A brand new venture for us – going to see the comedy show promoted by Upfront Comedy, in the Royal Theatre. I know they’ve visited a couple of times in the past, and I thought, shall I? shan’t I? and I didn’t. More fool me, because Mrs Chrisparkle and I enjoyed two and a half hours of consistently fantastic comedy from some amazing purveyors of the comic commodity!
It’s hosted by John Simmit, who’s done many great things but the only question anyone asks him about is “What’s it like playing Dipsy?” He has a very funny routine about being offered the job – and talks about the success of the Teletubbies show with deserved pride. He’s a very welcoming host and if he has a specialist subject, it would be comedy dancing, taking us all back to our childhoods. He noted that we were a “mixed” audience; not something I’d particularly thought about but he felt it might bring its own challenges as the night wore on – I hope those challenges were all good ones. I also loved his observations about the other show on at the Royal and Derngate that night – That’ll Be The Day (Lord and Lady Prosecco were in attendance) – and how the foyers were full of 75-year-olds with Elvis quiffs.
Our first act was Mickey Sharma; in fact, his was the name on the line-up that swung it for me, as I’d read about him in Edinburgh and he was on our long list for last year’s shows; but didn’t quite make it to the short list. What a funny man! Moreover, what an extraordinary voice he has. Mrs C was sent into a blissful cocoon of velvety warmth and kept on going on about his timbre, whatever that is. I do hope he makes a lot of money from voiceovers.
There is something slightly challenging, slightly edgy about his stage persona; he’s not just your usual chap down the pub like the other comics in this line-up. He’s more thoughtful, more calculating; and that makes for a great routine as you can never predict where he’s going to go next. I loved his explanation of his first name, and how it fits in with the rest of his family; his slightly awkward relationship with his wife – particularly when she asks him about trying a threesome; and his explorations of sexy dancing are hilarious. Late arrival Nick tried to upstage him; foolish boy. Mr Sharma certainly knows how to handle the heckles. We both thought he was brilliant and would definitely see him again.

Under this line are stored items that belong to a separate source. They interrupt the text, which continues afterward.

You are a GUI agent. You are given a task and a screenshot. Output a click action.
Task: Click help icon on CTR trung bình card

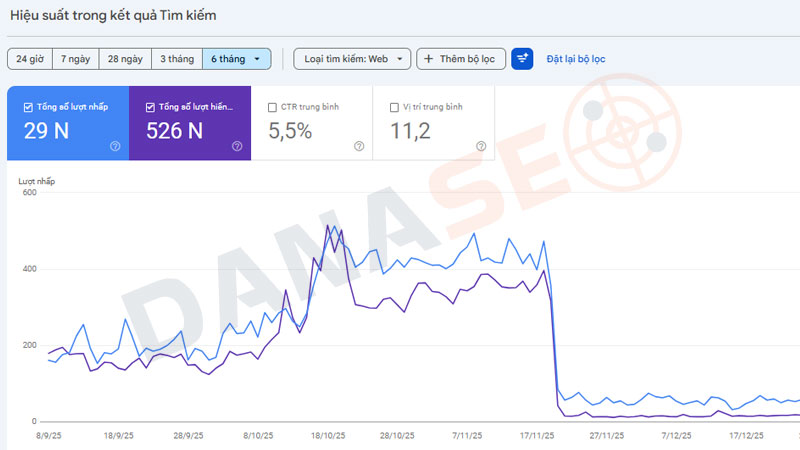(x=359, y=146)
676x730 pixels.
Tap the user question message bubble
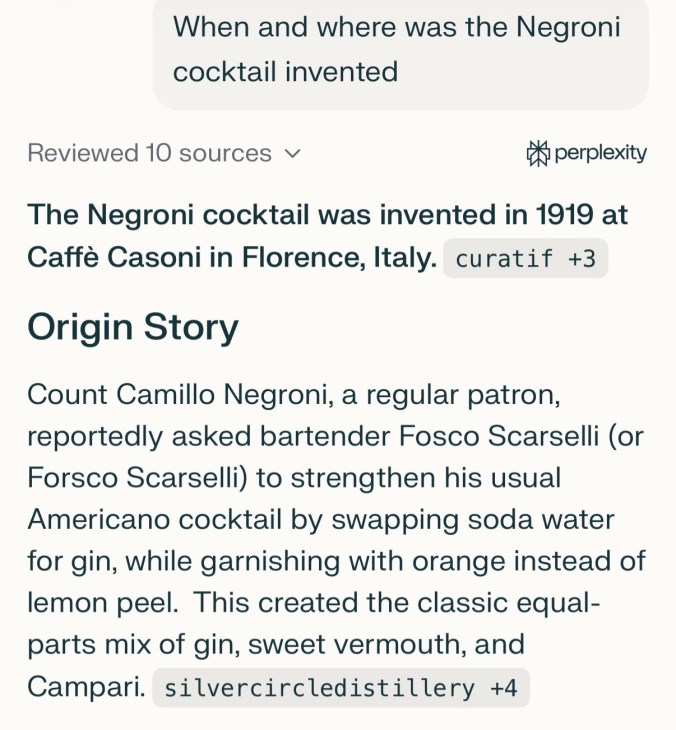point(400,49)
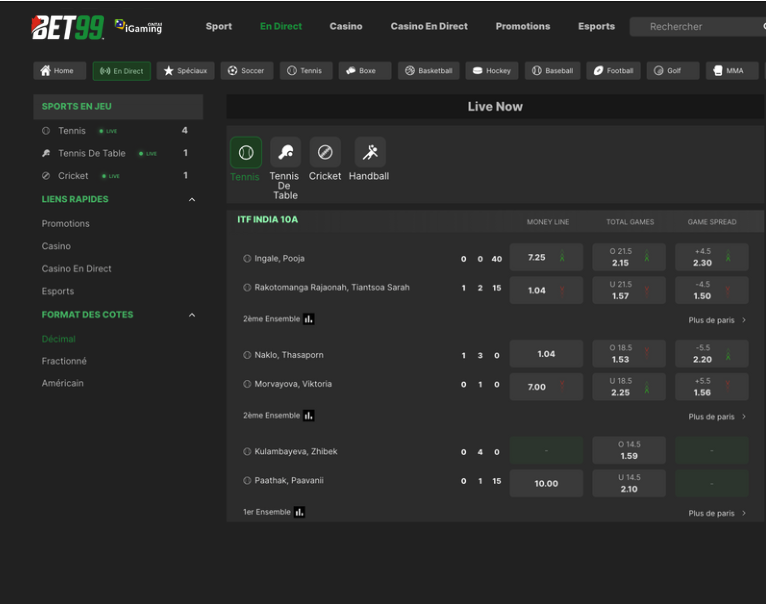Choose the Cricket sport icon

coord(325,153)
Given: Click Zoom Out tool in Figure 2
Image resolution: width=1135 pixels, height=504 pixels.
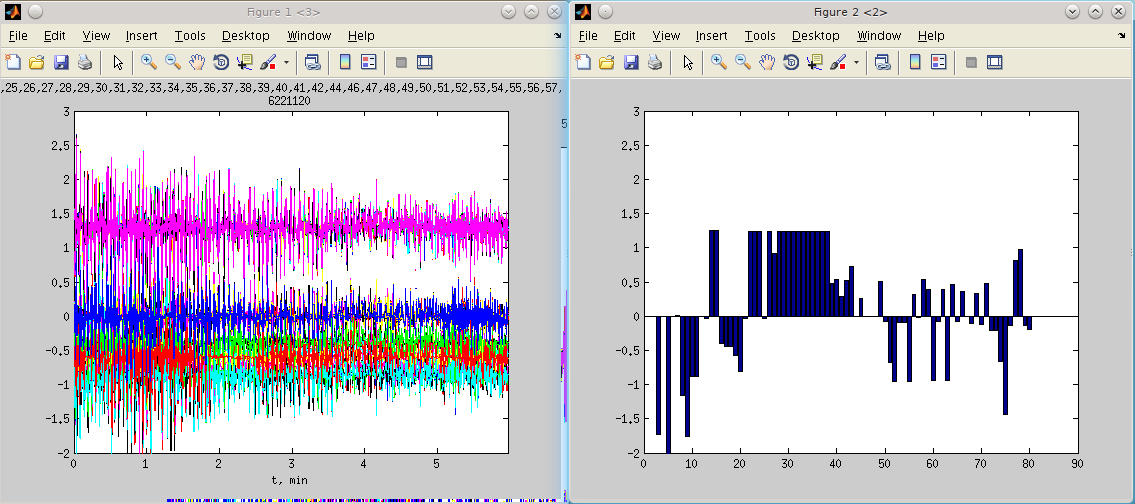Looking at the screenshot, I should pyautogui.click(x=743, y=62).
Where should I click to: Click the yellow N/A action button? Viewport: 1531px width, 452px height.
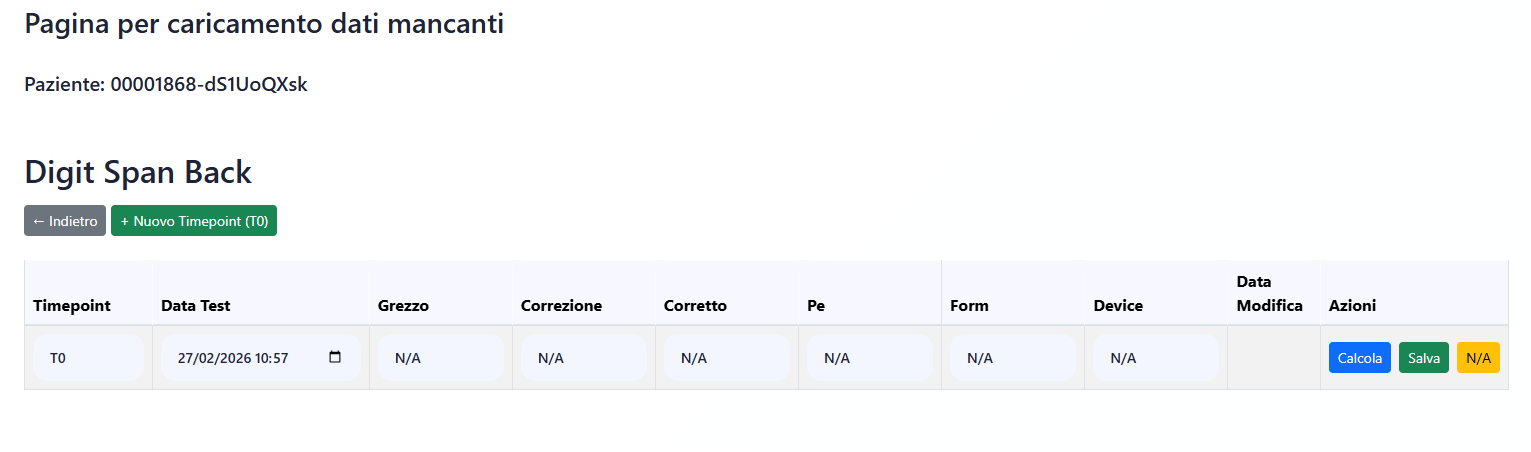[1478, 357]
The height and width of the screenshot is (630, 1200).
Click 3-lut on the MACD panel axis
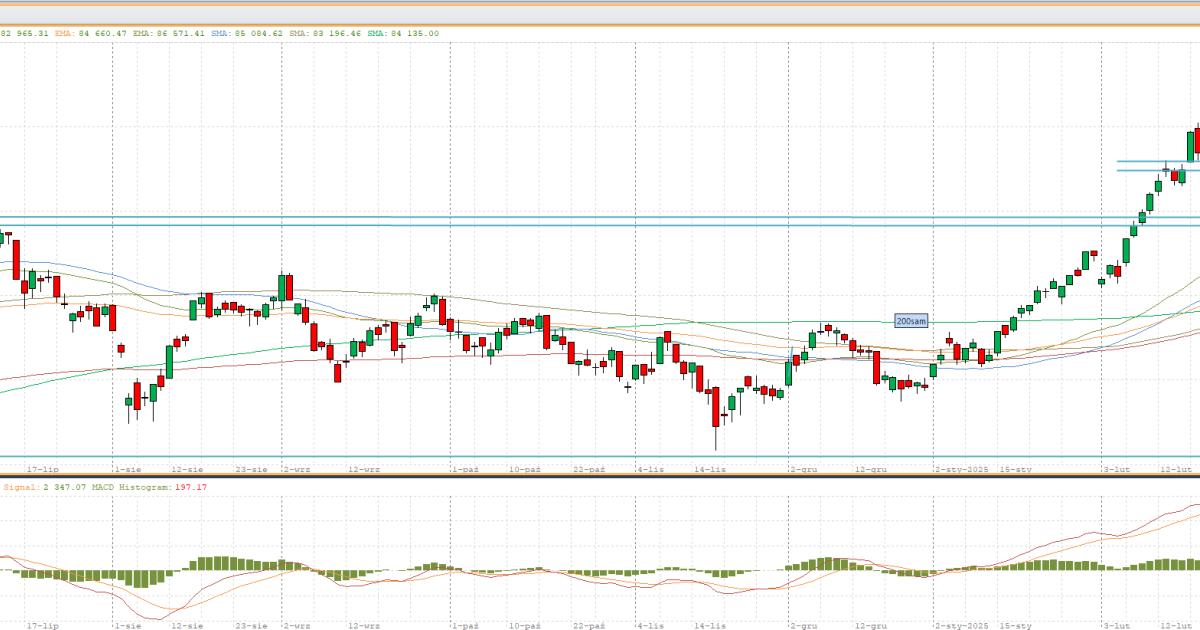click(x=1116, y=625)
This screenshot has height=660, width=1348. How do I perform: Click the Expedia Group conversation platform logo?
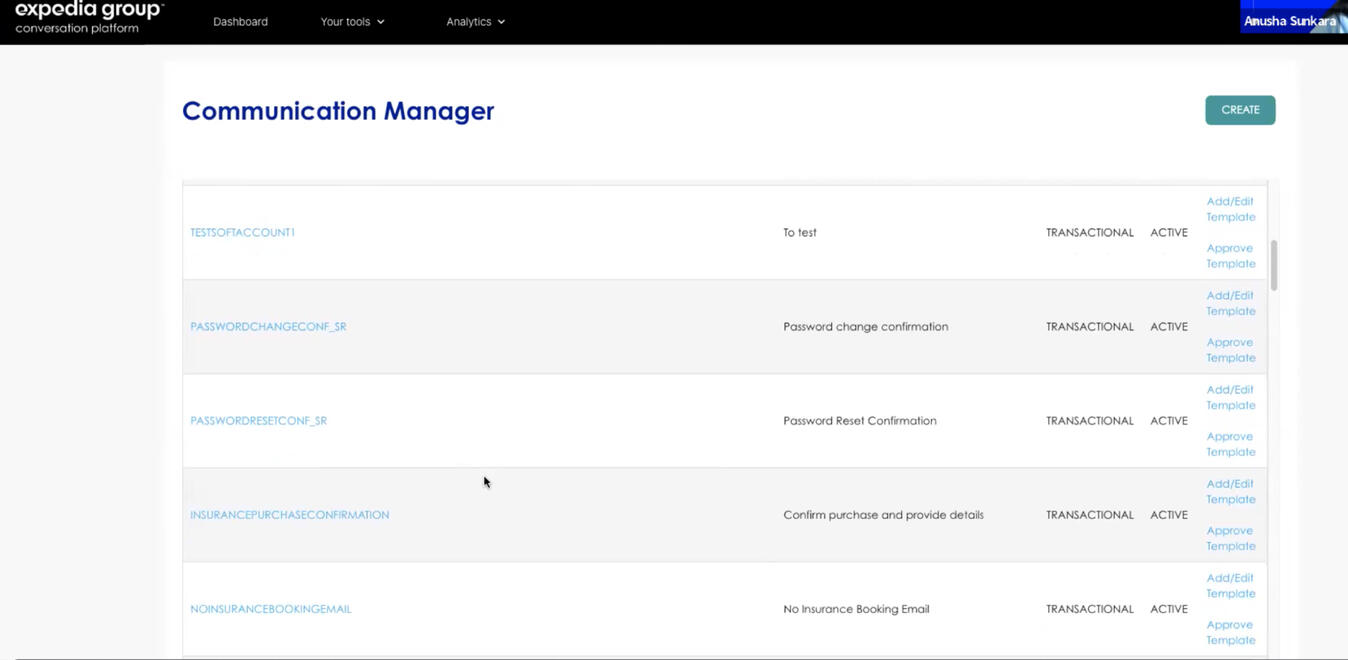click(89, 18)
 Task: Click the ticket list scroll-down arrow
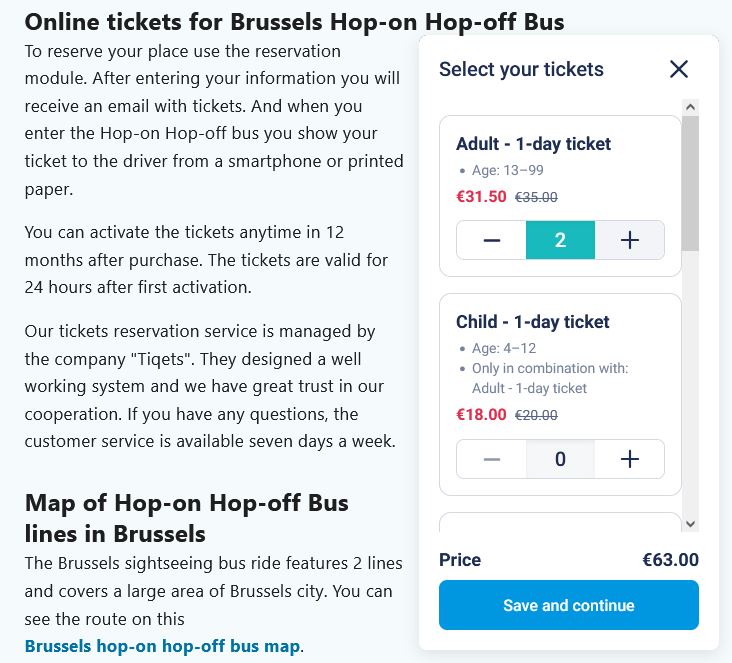pyautogui.click(x=691, y=523)
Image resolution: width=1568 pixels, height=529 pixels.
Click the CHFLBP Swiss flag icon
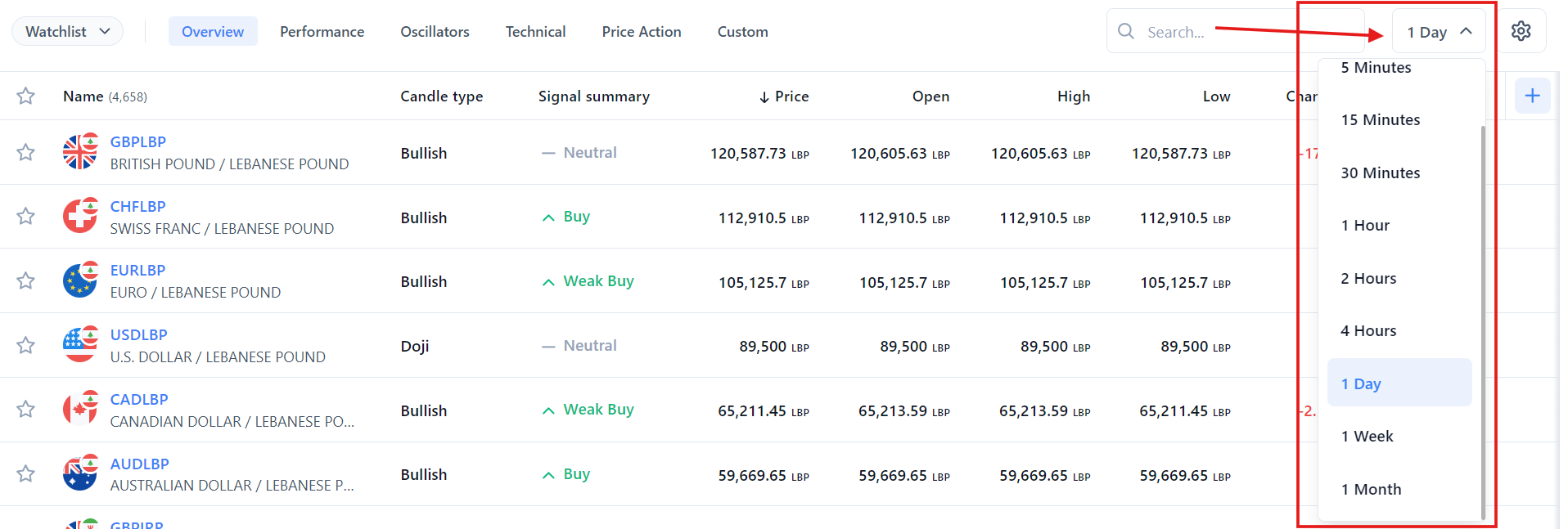(80, 216)

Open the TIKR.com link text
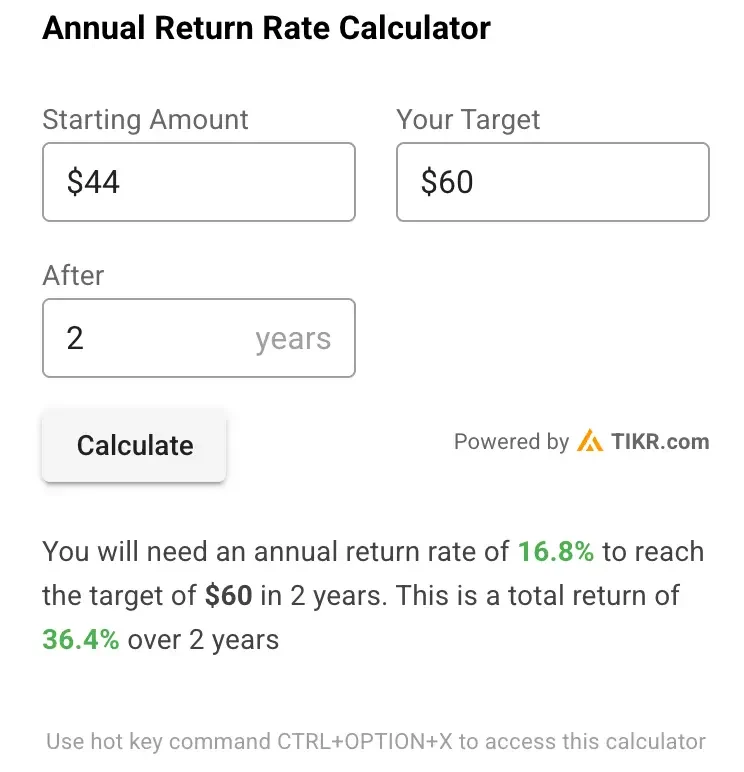pyautogui.click(x=660, y=442)
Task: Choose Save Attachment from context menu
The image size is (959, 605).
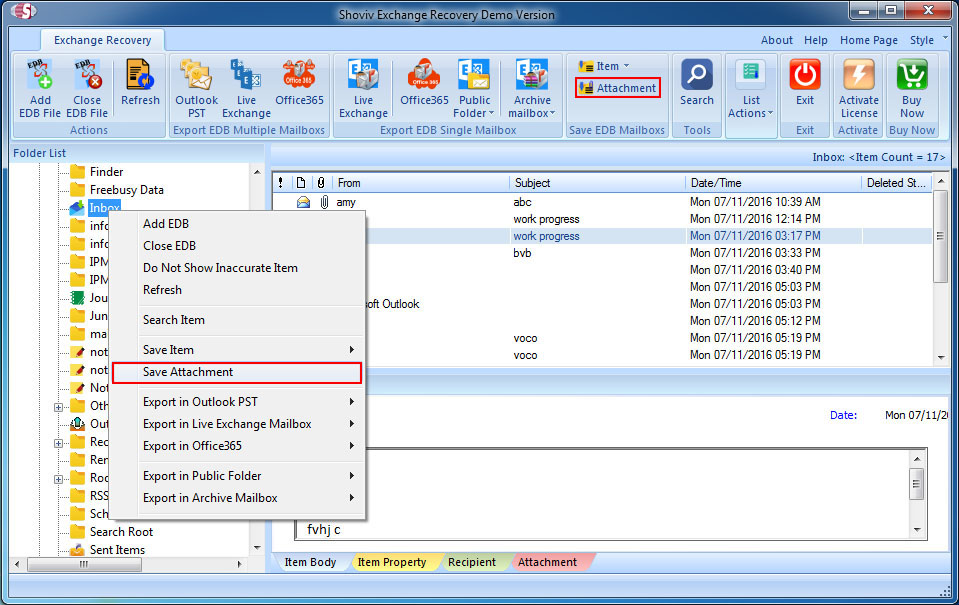Action: pyautogui.click(x=188, y=372)
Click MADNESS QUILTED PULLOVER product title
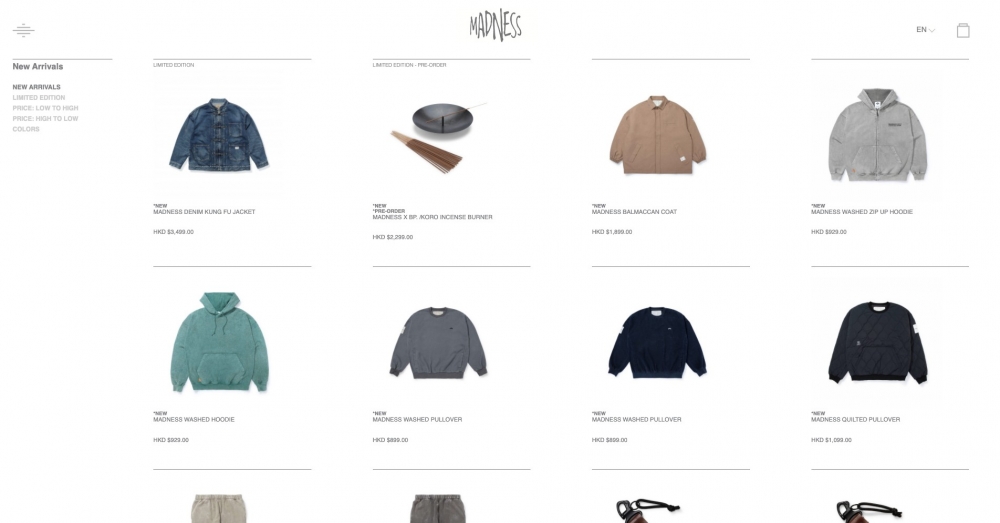Image resolution: width=1000 pixels, height=523 pixels. pyautogui.click(x=855, y=420)
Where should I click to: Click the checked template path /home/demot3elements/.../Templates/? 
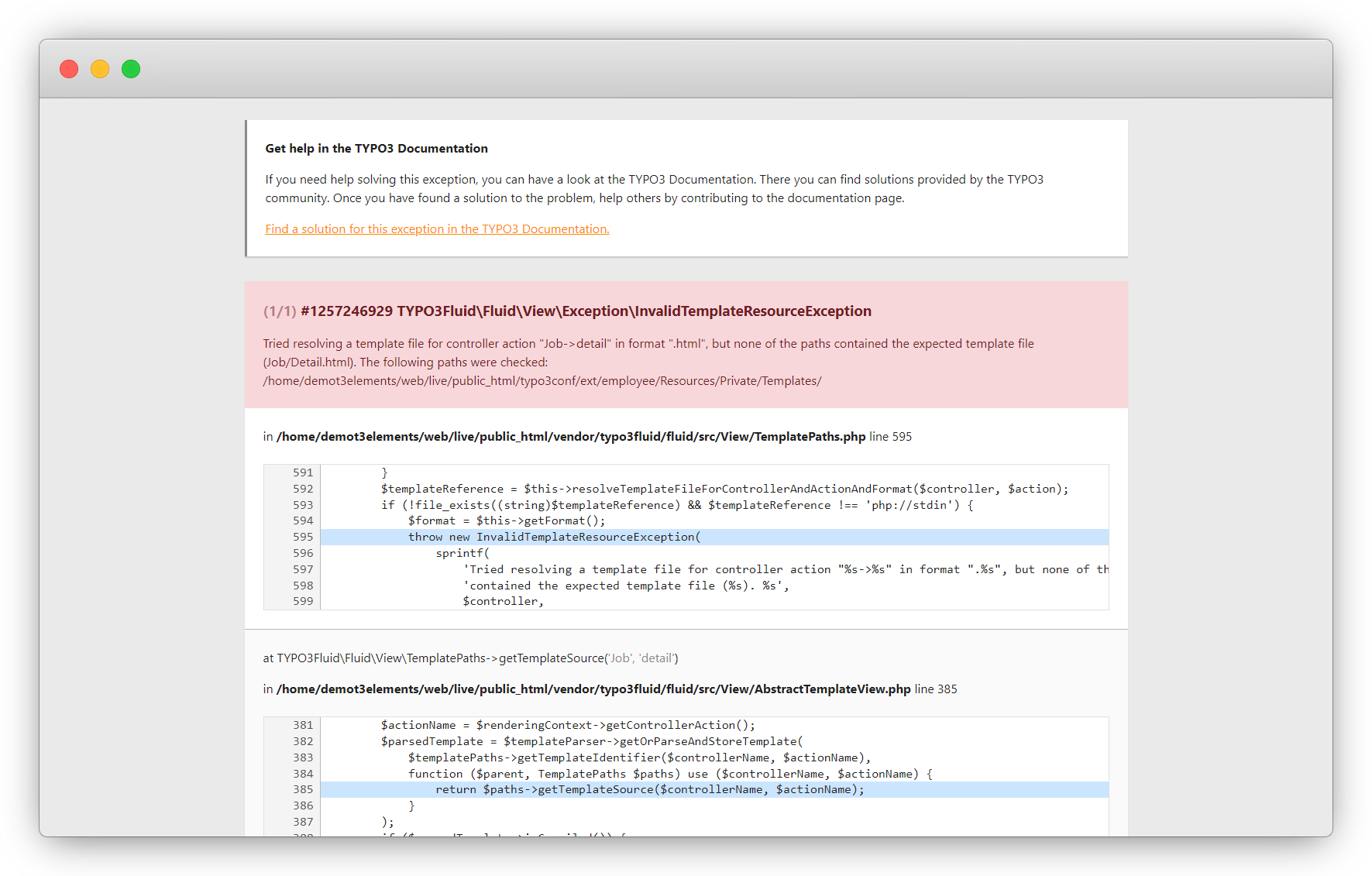tap(542, 381)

Our next act, and billed as “internet viral sensation” (so why haven’t I heard of him?), was Aurie Styla. Funny name – sounds like a small but vital element of an old hi-fi system. But he’s a funny guy; no doubt about it, he comes out on stage, grabs us by the metaphysical throat and doesn’t let go for the full half hour. He has brilliant material about his strict family upbringing in comparison with the wimpy weakness of today’s parents; his characterisation of his mum “dealing” with him is fantastic. He tells us all about his horrendous trip to Jamaica – and I think I’ve changed my mind about wanting to go there. There was a wonderful faux pas laugh from one of the young ladies in front of us when Mr Styla said Baa Baa Black Sheep was all about the slave trade. When she realised what she’d done the poor girl was mortified. Mr S is a really likeable guy and we really enjoyed his set. I met him in the interval and bought one of his DVDs for £5. He had an offer of two for £10 but I declined his generosity.
After the aforementioned interval, our next act was Maureen Younger. She’s the only one on the bill whom we’d seen before, at Screaming Blue Murder in the Underground next door four years ago. She’s another really naturally funny person, with plenty of self-deprecating material about her size (formidable) and her preference for the physical over the cerebral. She has a lot of funny things to say about race and sex, in all its shapes and sizes, and she fits into this format like a glove. She gears quite a lot of her material towards the women in the audience – and the women in our audience really appreciated it!
Our final act was Curtis Walker; I’ve heard of him, but never seen him; no, we never watched The Real McCoy, sorry. However, it was clear that everyone else in the audience had not only heard of him but adored him – the wave of warmth to greet him was palpable! I’ve no doubt that Mr Walker had a wealth of material up his sleeve but all he had to do was bounce off the audience – and he was hysterical. He met Jermaine, in the front row – and gave us a great visual reminder of why he would have been given that name; he met Lisa, the kick boxer with the older husband (I mean, no! father) (embarrassing, what?) He explained why he was called Curtis – it was his mother’s maiden name. Shortly afterwards, upstaging Nick piped up with the question, was he named after Tony Curtis…? NO! We all said, and Nick got a little shirty after that. Mr W has a warm, natural, but quite mischievous stage presence and he absolutely held us in the palm of his hand.
A sensational night of comedy; we both thought it was outstanding value for money and all the performers were on superbly top form. I hope it’s not long till the next one!